NEW YORK -- In a fedora and sunglasses, Johnny Depp, one of Hunter S. Thompson's closest friends and star of "The Rum Diary," the new film adapted from Thompson's novel of the same name, took his place at one end of a long table.
Next to him sat Porter Bibb, an old friend of Thompson’s; Douglas Brinkley, his literary executor; Bruce Robinson, the director of "The Rum Diary"; and Alex Gibney, who helmed the Thompson documentary "Gonzo." The group was assembled at the Columbia School of Journalism for a panel discussion about “The Rum Diary" that played out almost like one of the late author's own stories -- with screams and jeers from the audience, extended riffs on life from the panelists, and intimate tales about the writer himself.
Thompson's unpublished first novel had a circuitous route to the screen. Depp said he remembered sitting with Thompson on the floor of a room filled with his manuscripts in the late 1990s. Depp reached into a box and pulled out "The Rum Diary."
"'Good God, man, we should make this into a film!'" Depp recalled Thompson saying.
"We should publish it first," Depp replied.
But it took many years for the book, finally published in 1998, to hit the big screen.
For some time it was "pathetically, the two of us waving whiskey bottles at people with thick wallets trying to get their money,” said Depp, who played Thompson in 1998’s “Fear and Loathing in Las Vegas.”
The film version of "The Rum Diary" will finally be released on Friday, more than six years after Thompson's death. Director Robinson explained that his adaptation was faithful to the spirit, not the letter, of Thompson's semi-autobiographical book, which follows journalist Paul Kemp (a Thompson proxy, played by Depp) on a series of madcap adventures through Puerto Rico. Only two sentences of the novel remain in the screenplay -- Robinson read the book twice, then threw it away to write "in the vernacular" of Thompson.
Thompson's spirit, his friends agreed, was angry. His major concern in his work and life, they said, was the collapse of the American dream. As a teenager, Thompson would type the full text of books by Hemingway and Fitzgerald out on his typewriter just "to get the feel of what it was like to write great literature," according to Bibb.
"He wanted people to see him as an artist, not just some drug-induced clown," Brinkley said.
But his faith in, and disappointment with, America resulted in what Depp described as a "bubbling oozing rage," especially during the Bush era.

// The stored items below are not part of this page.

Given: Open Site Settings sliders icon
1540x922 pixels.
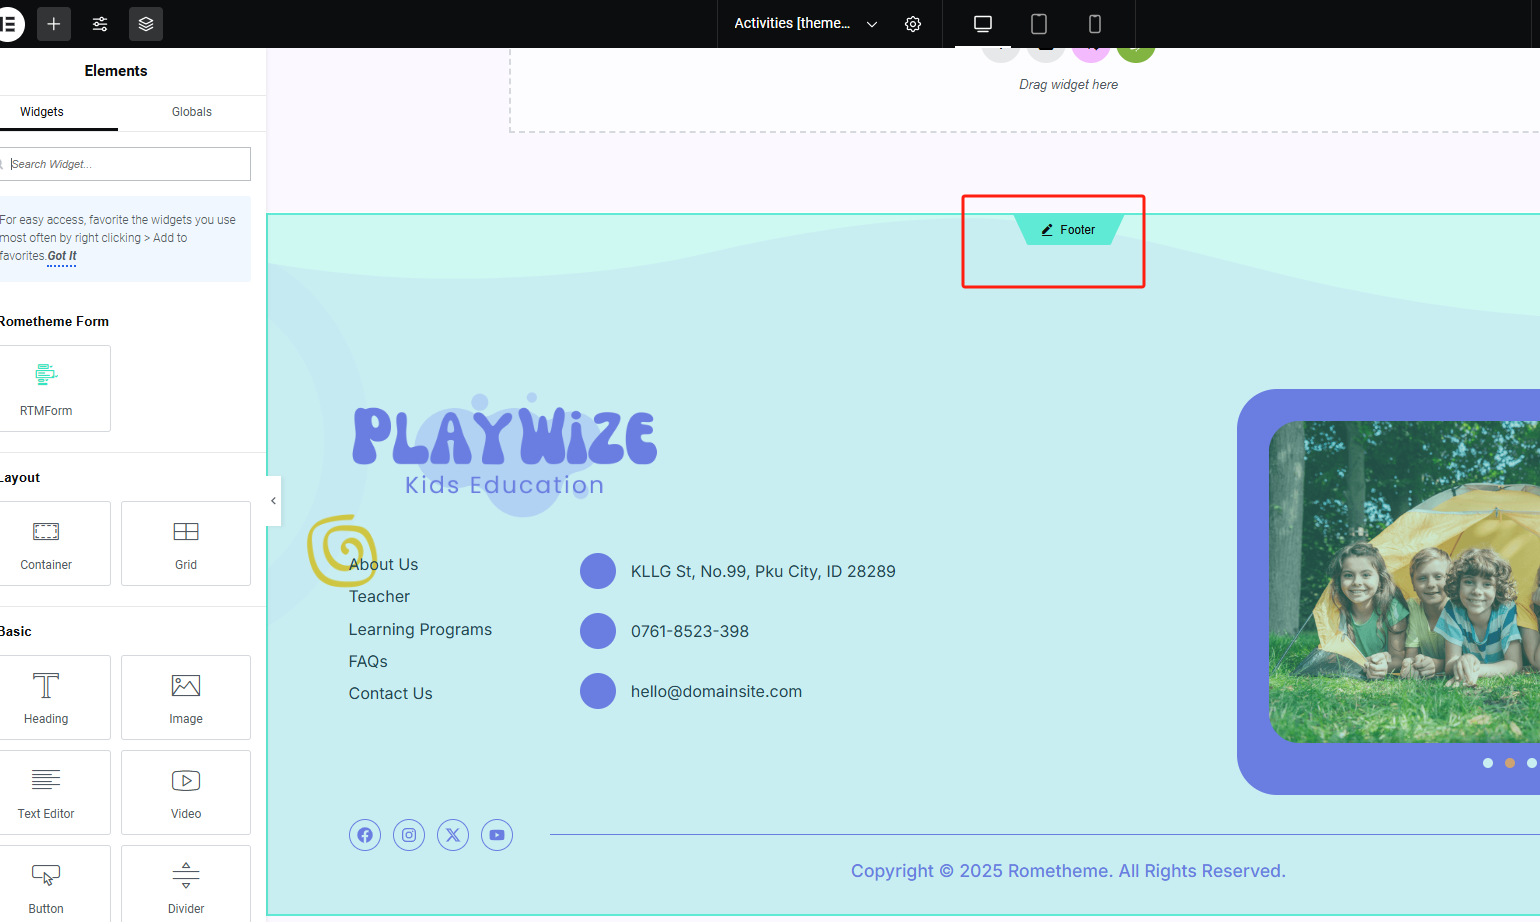Looking at the screenshot, I should pos(100,24).
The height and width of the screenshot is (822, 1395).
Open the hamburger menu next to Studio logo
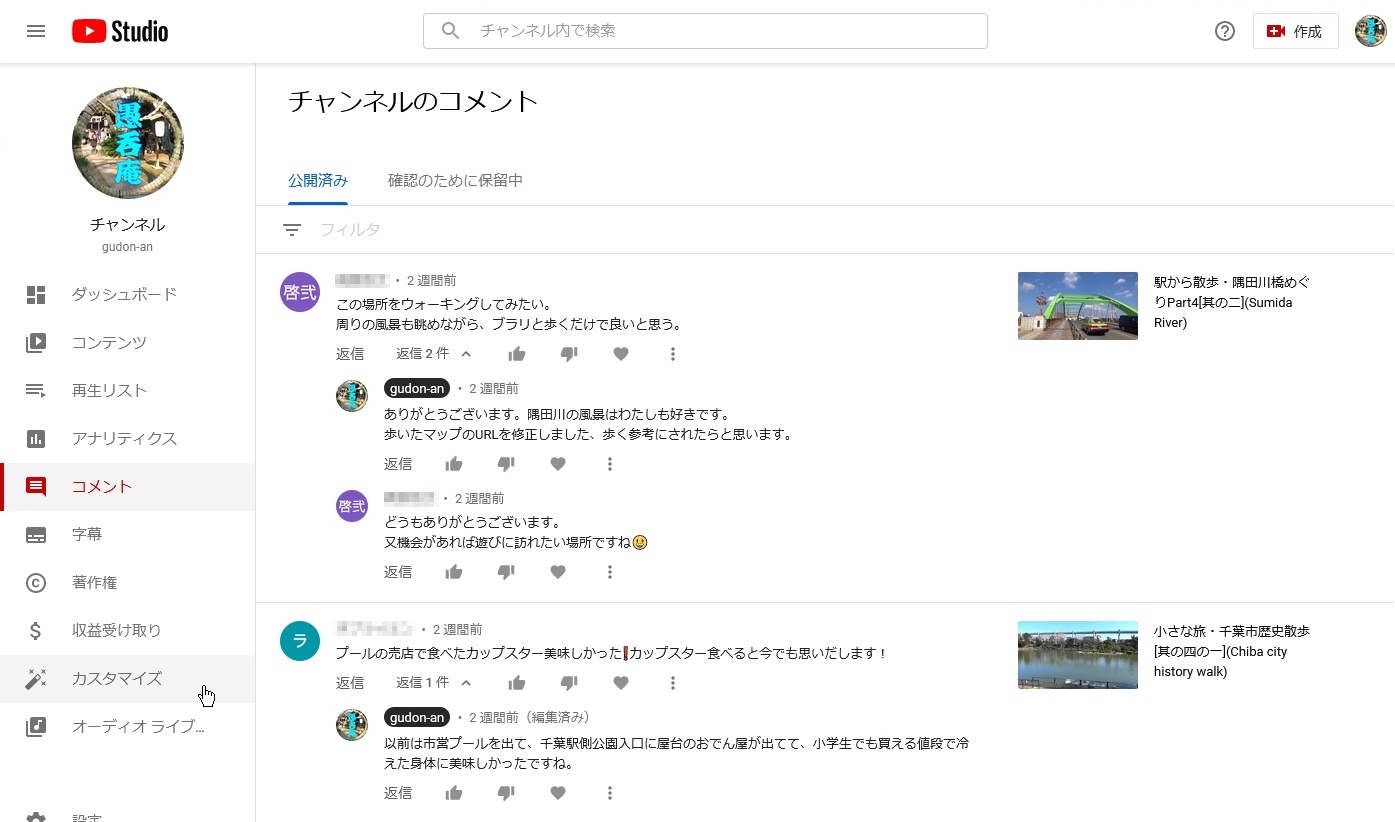tap(36, 31)
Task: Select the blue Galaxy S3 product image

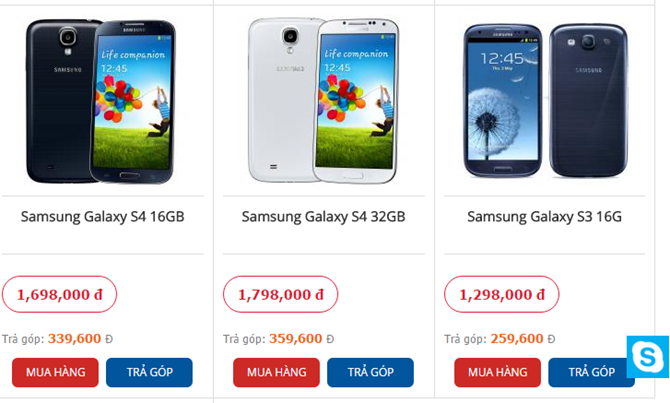Action: pyautogui.click(x=546, y=100)
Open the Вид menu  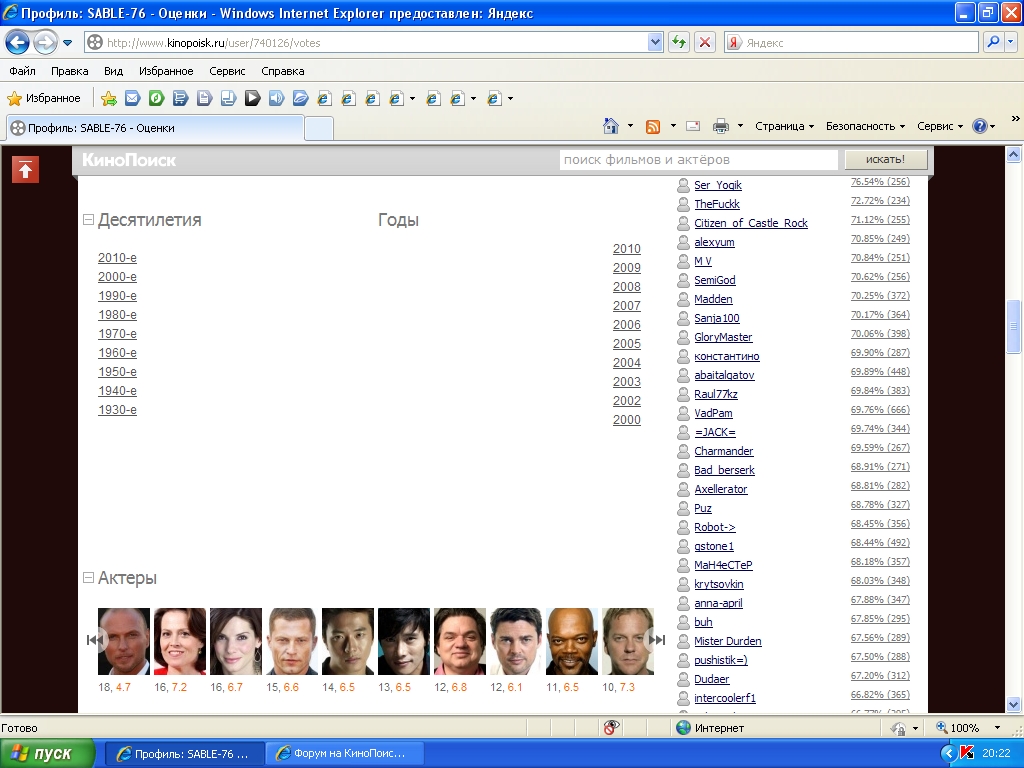point(113,71)
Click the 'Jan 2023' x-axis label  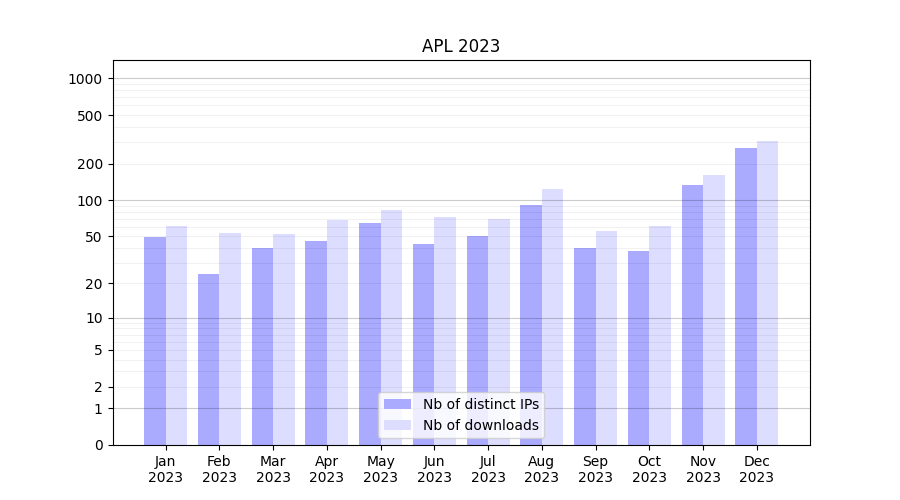[166, 469]
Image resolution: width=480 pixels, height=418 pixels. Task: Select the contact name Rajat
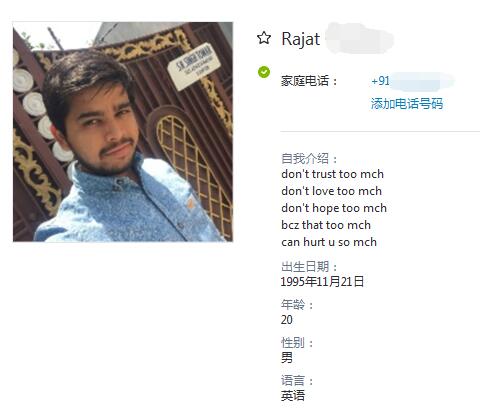pos(301,39)
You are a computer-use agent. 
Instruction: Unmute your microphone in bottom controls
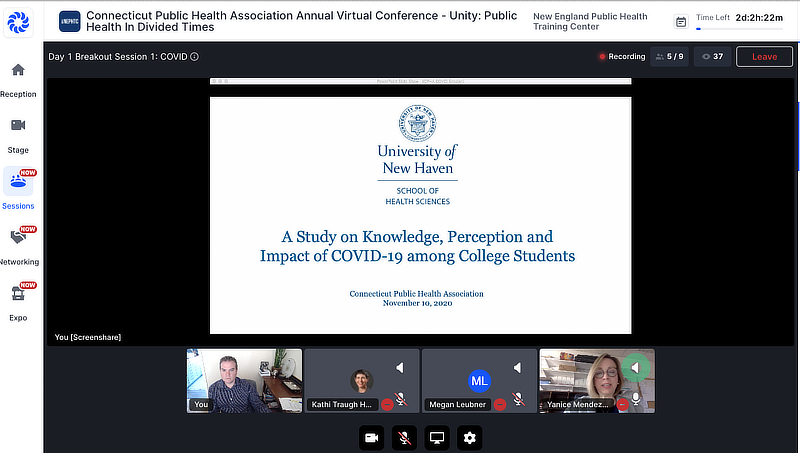point(404,437)
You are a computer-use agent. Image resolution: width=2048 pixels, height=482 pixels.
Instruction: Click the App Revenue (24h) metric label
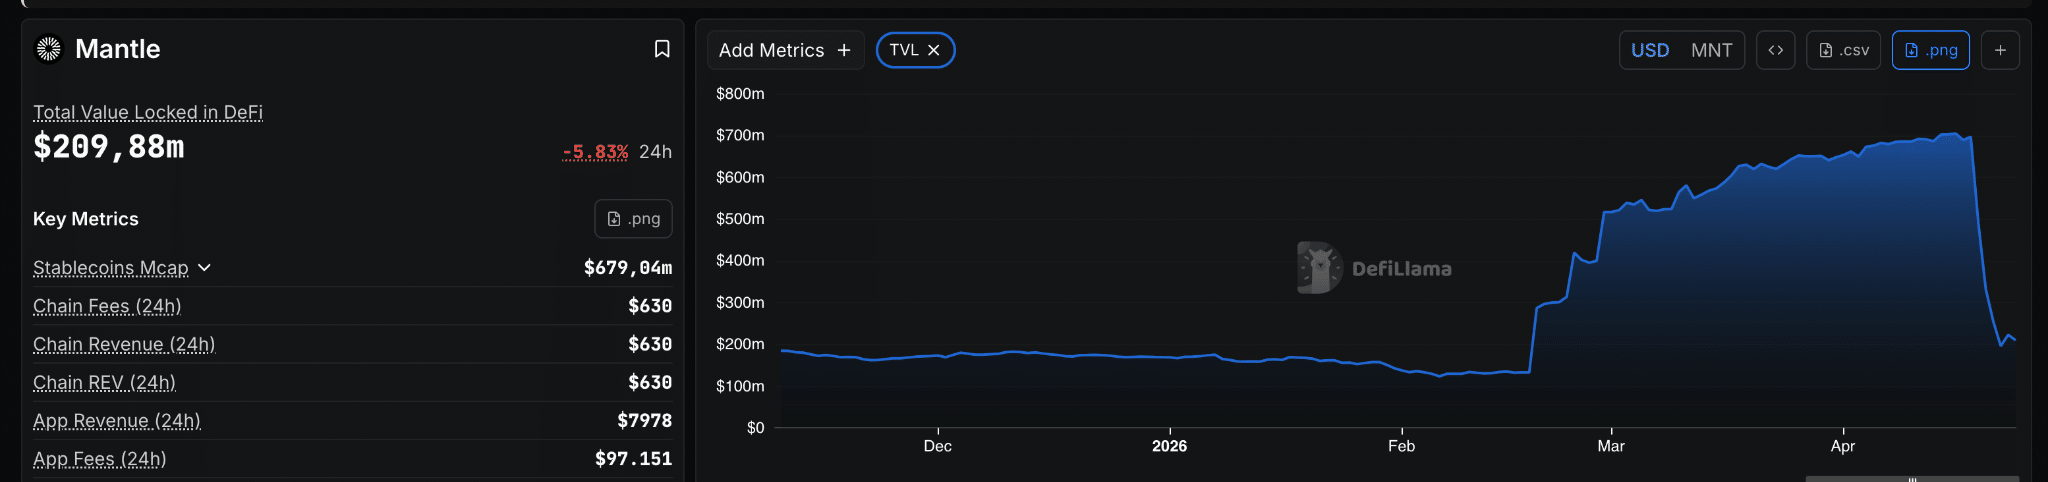point(117,421)
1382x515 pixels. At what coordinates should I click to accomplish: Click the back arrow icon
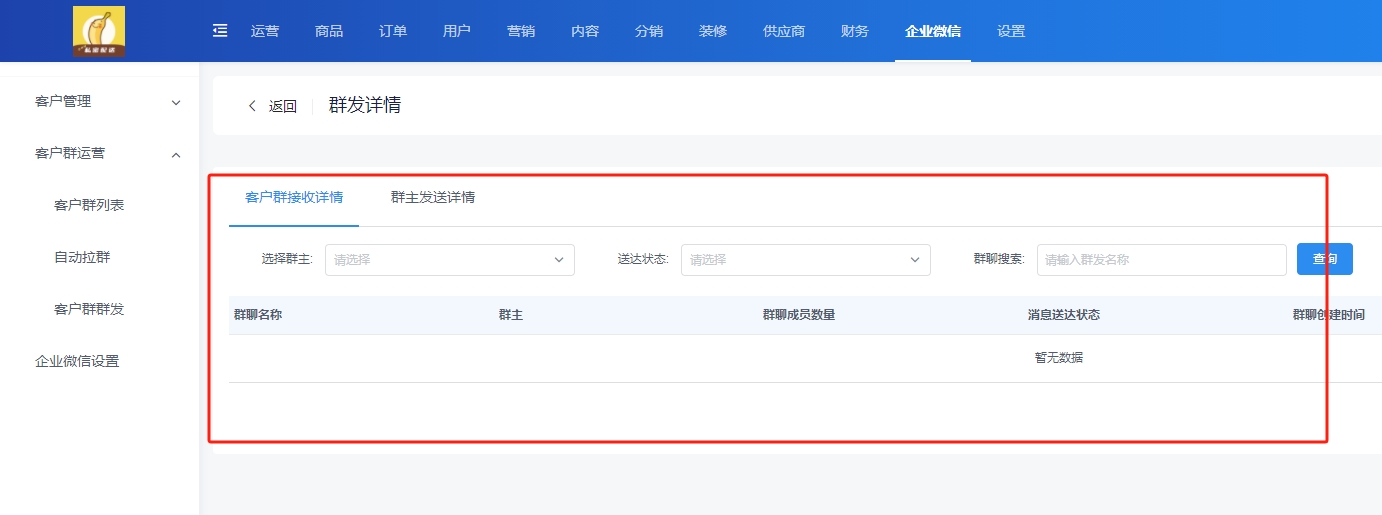pos(252,106)

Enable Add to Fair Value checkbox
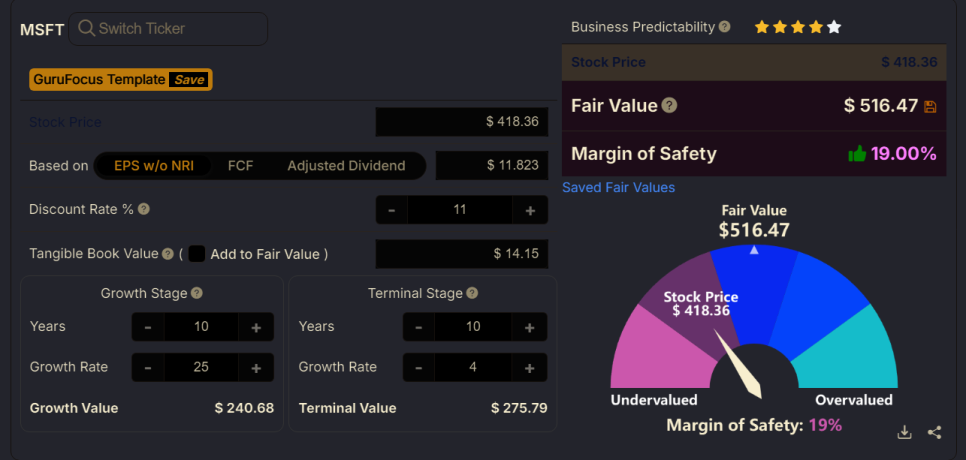tap(197, 254)
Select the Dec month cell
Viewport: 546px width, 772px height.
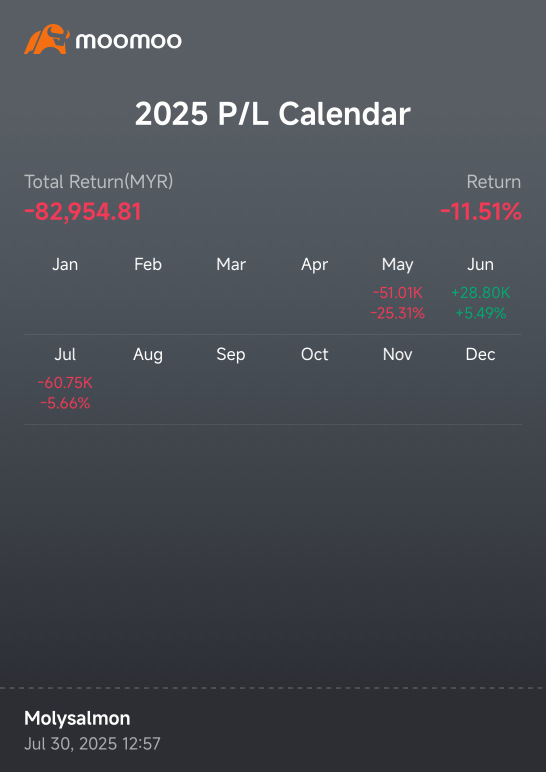[481, 380]
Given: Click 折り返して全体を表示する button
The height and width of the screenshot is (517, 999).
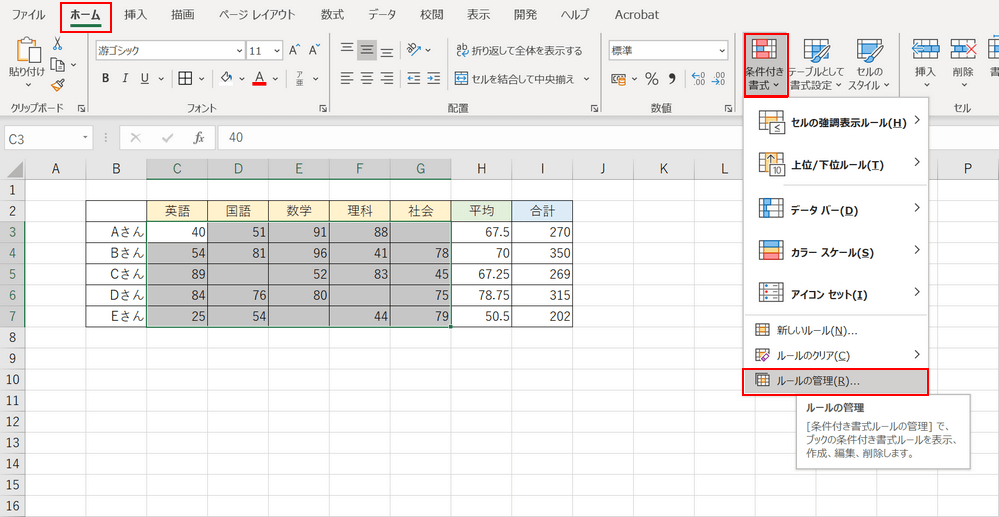Looking at the screenshot, I should (518, 50).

Thompson "cared far too much," Depp said, and was "hypersensitive" and "incredibly moral."
Hunter was "so rageful at these horrible fucking people who run our lives,” Robinson said. “I'm 65 years old and angry as shit at these people who run our lives, and that's my contact with him."
At this, the audience broke into applause.
Thompson, who had been suffering from a variety of medical ailments, shot himself in 2005, an event that "devastated" but did not surprise his friends.
"He was not going to be the guy to melt into a bowl of clam chowder. He was going to dictate the way he lived, the way he died," said Depp. "But all of us are beat up about it.”
Depp carried out Thompson's last wishes -- to have his ashes shot out of a 150-foot cannon in the shape of a fist clutching a peyote button.
"He probably knew I was the only one stupid enough and insane enough to make it happen," he said. "He kept us all busy."
Thompson's presence was felt on the "Rum Diary" set as well, where a pack of Dunhills and a bottle of Chivas Regal were kept in his memory.
"We stuck fingers in scotch every morning and rubbed it behind our ears like fucking perfume," said Robinson.
"He stays in your brain," Depp added. "I wake up with the bastard. I lay my head on the pillow and he's in my thoughts. He's always there."